Analysis in the EIR of environmental justice impacts—the potential for the Tunnel project to foist new or worsen existing environmental burdens on Delta environmental justice communities—will rely to some extent on other issue areas of the EIR for the EJ chapter. One slide in the recent webinar listed air quality, greenhouse gases, land use, socioeconomics, and “public involvement, consultation, and coordination” chapters would also be addressed in the EJ chapter. Astonishingly, this did not include water quality, which Restore the Delta picked up on, tweeting that DWR “is not considering water quality in its environmental justice study for the Tunnel EIR. Clearly, Delta EJ groups and California Tribes have been spitting in the wind working with DWR. @WadeCrowfoot @GavinNewsom and your department continue to fail EJ communities.”
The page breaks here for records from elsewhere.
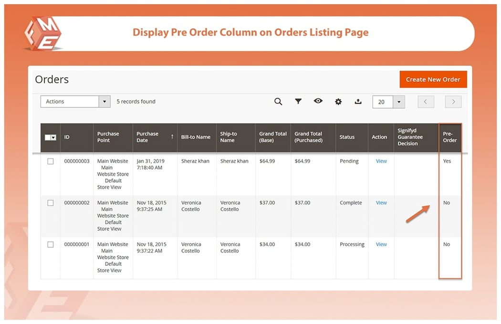Image resolution: width=501 pixels, height=324 pixels.
Task: Click the eye default view icon
Action: 318,101
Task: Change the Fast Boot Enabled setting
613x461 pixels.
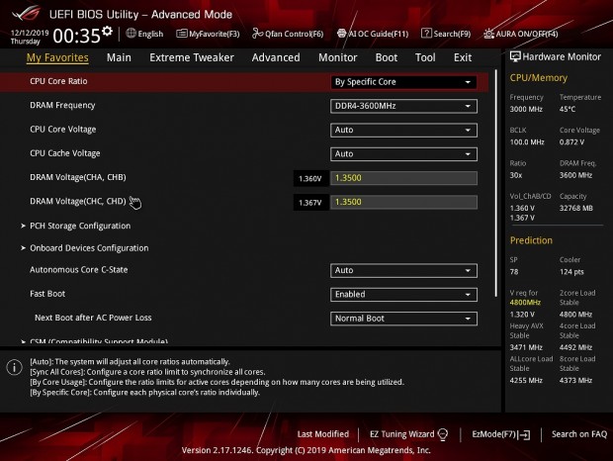Action: click(403, 295)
DWR is not serious about Delta community benefits except to the extent DWR gets to build its precious Tunnel. DWR wants information it wants, not information it doesn’t want or care about. Ms. Taylor, a researcher with Ag Innovations, reported on one slide that “Respondents said the Delta needs: social services, homeless services, affordable quality housing, children and teen programs, and outdoor recreation.” If the Tunnel project is defeated, these needs will remain. Other needs for safe-to-eat fish from the Delta are apparent from “Your Delta, Your Voices” but will likely be ignored by DWR: Delta residents reported eating fish caught from Delta waters 4 or more times per week—fully 90 percent of all respondents, including 82 from severely disadvantaged communities rely on subsistence fishing for a substantial portion of their diets. That is about 90 fish meals per year, a high rate of fish consumption.
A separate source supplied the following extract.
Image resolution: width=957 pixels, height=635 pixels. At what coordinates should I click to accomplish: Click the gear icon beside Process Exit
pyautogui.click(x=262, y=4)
Will DWR rouse itself from its Tunnel obsession to ally with Delta EJ community leaders to meet these needs and protect water quality and Delta fish whether it gets the Tunnel or not? Their stated motives on environmental justice and community representation last night and in their May report say no. DWR’s efforts to show itself an ally to environmental justice communities are window-dressing, greenwashing.

In the meantime, our communities must gear up to fight a Tunnel project yet again starting next year.